[[ Material supplied, beginning ]]
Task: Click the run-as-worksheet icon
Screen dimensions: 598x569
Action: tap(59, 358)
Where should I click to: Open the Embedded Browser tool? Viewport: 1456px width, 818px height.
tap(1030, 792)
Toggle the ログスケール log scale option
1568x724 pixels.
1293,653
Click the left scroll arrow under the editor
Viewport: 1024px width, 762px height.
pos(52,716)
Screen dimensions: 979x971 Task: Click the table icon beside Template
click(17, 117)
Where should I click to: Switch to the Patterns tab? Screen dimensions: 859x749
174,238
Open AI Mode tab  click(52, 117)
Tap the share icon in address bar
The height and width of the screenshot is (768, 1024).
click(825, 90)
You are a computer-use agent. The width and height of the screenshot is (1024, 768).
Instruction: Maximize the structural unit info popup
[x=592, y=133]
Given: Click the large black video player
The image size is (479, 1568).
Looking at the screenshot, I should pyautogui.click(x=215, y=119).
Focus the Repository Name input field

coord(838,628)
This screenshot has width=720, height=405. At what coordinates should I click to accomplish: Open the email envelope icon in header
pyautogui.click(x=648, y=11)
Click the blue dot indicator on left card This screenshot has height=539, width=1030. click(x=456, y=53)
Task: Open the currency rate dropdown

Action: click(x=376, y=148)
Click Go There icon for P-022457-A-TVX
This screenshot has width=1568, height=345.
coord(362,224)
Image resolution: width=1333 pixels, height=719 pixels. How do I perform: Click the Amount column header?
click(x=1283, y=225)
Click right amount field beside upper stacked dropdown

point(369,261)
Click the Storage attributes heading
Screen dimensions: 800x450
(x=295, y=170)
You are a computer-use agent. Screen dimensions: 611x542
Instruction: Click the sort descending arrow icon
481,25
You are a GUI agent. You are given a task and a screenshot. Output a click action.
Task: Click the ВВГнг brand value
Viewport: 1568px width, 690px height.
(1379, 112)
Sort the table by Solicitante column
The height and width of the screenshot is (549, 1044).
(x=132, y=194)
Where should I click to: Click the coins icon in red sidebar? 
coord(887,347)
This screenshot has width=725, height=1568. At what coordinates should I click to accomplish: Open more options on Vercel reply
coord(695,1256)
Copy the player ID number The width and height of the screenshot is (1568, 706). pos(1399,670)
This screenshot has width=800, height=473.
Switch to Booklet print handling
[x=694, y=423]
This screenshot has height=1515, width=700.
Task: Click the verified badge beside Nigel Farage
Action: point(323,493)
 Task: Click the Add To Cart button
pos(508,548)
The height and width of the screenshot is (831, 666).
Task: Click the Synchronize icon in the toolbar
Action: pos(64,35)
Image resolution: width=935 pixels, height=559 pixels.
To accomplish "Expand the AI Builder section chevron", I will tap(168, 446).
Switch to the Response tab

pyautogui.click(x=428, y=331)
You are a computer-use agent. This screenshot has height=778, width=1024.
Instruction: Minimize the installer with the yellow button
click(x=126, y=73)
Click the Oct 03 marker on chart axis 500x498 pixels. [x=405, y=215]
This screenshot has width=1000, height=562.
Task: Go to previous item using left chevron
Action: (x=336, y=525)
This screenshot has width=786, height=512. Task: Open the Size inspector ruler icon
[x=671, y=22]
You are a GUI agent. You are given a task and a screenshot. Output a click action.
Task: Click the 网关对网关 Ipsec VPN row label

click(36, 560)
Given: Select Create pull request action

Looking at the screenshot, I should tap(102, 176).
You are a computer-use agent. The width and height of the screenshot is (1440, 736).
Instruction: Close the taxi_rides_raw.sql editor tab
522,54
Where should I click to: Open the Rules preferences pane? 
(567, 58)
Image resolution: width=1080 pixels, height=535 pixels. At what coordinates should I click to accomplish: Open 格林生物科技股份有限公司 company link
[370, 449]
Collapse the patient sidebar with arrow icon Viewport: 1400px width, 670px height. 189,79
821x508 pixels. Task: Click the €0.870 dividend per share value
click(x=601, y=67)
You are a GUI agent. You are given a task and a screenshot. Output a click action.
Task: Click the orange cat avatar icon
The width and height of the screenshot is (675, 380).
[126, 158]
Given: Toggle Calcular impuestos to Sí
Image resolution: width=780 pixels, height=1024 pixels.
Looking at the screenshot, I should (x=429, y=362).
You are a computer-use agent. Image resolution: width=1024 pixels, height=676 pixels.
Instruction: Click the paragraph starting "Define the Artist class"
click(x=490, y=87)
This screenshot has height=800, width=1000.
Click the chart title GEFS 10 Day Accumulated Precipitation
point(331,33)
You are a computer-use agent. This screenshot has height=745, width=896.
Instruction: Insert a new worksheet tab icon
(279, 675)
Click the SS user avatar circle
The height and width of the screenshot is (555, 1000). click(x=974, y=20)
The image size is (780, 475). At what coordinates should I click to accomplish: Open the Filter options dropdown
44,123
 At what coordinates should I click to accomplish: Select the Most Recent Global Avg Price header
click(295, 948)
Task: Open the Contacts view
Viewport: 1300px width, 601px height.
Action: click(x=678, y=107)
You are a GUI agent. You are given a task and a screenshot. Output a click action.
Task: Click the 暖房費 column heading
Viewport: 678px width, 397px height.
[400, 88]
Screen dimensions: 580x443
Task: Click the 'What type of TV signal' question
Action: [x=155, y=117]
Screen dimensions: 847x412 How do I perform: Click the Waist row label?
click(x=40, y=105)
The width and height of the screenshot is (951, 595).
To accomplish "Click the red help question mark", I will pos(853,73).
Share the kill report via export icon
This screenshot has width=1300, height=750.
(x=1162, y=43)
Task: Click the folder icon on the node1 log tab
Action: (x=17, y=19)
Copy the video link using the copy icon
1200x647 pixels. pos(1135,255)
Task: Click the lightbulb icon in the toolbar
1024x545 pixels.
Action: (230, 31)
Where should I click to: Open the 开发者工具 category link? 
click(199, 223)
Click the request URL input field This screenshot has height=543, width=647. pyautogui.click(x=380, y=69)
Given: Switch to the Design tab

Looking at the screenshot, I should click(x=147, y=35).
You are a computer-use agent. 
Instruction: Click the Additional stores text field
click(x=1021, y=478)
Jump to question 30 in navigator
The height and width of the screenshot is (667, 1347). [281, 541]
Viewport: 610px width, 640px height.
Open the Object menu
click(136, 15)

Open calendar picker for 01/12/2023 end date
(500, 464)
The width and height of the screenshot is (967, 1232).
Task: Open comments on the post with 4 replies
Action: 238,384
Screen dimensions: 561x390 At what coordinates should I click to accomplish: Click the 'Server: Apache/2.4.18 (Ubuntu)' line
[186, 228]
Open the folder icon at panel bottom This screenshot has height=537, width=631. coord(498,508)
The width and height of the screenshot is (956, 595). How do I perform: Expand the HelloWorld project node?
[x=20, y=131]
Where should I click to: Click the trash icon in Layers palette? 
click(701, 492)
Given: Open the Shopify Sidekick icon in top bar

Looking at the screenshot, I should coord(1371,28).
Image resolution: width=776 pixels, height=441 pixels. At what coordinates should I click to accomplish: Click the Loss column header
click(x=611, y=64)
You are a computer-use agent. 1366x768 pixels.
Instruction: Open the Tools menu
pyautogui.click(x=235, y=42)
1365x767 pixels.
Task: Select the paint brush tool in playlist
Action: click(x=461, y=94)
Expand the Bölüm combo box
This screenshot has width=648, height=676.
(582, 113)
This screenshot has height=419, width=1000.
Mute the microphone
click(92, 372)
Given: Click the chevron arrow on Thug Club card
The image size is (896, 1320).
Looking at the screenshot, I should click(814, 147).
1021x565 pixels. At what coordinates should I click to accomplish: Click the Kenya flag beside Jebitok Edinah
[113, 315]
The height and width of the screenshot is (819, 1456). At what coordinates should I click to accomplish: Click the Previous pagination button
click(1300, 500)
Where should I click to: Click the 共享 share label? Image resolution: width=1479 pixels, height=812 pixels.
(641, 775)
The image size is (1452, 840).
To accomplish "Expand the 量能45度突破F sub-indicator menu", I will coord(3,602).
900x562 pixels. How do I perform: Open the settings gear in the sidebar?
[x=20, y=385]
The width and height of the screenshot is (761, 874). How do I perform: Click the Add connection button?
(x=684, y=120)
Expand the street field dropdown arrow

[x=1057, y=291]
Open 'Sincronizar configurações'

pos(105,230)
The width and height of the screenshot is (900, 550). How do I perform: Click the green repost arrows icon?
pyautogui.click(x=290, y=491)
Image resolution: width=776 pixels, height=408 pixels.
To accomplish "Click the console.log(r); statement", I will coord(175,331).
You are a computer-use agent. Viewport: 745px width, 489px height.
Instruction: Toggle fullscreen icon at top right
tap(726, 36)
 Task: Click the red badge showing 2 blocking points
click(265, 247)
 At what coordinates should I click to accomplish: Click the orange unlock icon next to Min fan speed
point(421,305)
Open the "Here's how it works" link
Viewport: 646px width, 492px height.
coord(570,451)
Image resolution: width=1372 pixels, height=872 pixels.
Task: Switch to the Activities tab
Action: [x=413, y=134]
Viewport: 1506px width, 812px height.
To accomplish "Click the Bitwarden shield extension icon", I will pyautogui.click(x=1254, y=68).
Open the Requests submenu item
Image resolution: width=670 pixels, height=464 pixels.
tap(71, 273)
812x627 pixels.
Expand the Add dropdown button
[[ Material supplied, end ]]
What you will do>
In the entries above, find each line that has the word "computer". Copy it.

Expected answer>
You are a computer-use agent. The width and height of the screenshot is (1024, 768).
You are a computer-use agent. Screen dimensions: 611x542
You are a computer-use agent. This screenshot has height=778, width=1024.
You are a computer-use agent. The width and height of the screenshot is (1440, 736).
You are a computer-use agent. Image resolution: width=1024 pixels, height=676 pixels.
You are a computer-use agent. This screenshot has height=745, width=896.
You are a computer-use agent. 
You are a computer-use agent. 1366x768 pixels.
You are a computer-use agent. Viewport: 745px width, 489px height.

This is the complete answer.